Although I teared up like everyone else, I still felt a twinge of misery after watching the whole thing, just as the producers had envisioned it--from duckling to swan, and back again. It was quite an adventure in stages of reality.
I hoped she had been prepared for that special kind of public vulnerability because, before all of the adulation, the open disdain by audience and judges alike was awful. If you didn't squirm a little, you should check your moral pulse...
Without even knowing her story--bullied as a child for a "learning disability," living alone with her cat, never 'been kissed--it looked like she was sent out there onstage without the benefit of either coaching or hair comb...perhaps ''as is'' makes for better copy...good for a few extra groans and titters at her expense.
Perhaps she didn't care. No doubt she's had years of practice ignoring the unkindnesses of strangers, but I can't imagine that she wouldn't suffer at some point watching a re-run ....the close-ups of audience and critics rolling their eyes at the walking disaster aspiring to be a star.
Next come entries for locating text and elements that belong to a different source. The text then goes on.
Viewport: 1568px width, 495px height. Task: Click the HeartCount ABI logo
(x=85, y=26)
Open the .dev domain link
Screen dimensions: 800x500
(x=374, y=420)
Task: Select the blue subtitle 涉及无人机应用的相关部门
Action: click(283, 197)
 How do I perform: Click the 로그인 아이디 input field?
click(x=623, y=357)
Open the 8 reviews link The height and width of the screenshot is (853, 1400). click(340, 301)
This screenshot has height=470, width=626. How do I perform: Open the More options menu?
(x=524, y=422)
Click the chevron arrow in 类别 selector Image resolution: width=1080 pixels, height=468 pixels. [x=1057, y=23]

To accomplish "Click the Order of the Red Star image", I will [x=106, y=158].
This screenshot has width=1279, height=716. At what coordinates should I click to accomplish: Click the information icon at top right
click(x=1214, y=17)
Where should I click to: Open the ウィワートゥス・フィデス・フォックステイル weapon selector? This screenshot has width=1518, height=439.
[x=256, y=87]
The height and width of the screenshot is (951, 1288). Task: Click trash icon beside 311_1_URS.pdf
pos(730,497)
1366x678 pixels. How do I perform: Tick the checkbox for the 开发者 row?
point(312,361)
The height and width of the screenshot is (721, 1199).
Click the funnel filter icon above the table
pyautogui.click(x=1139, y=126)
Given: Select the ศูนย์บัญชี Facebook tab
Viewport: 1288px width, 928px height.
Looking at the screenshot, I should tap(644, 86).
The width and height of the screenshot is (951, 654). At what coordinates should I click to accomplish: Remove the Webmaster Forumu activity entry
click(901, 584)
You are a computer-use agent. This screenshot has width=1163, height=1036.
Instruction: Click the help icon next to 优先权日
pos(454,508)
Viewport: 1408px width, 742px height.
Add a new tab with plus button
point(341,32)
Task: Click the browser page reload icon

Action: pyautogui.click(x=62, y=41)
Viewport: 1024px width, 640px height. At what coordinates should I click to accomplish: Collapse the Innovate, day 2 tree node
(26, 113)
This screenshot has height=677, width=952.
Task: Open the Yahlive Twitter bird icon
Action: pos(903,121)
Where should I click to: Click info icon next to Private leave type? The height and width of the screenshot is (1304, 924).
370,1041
And then she delivered the whole package with the voice of an angel. It was perfect irony that she sang ''I dreamed a dream..."
One might cynically observe that she'll make a little money, so what is this mush about a few seconds of embarrassment here and there?...what difference does it make?
Hey, it's a show...classic schadenfreude entertainment. What's a little casual ridicule?
Call me Pollyanna, but it matters to me.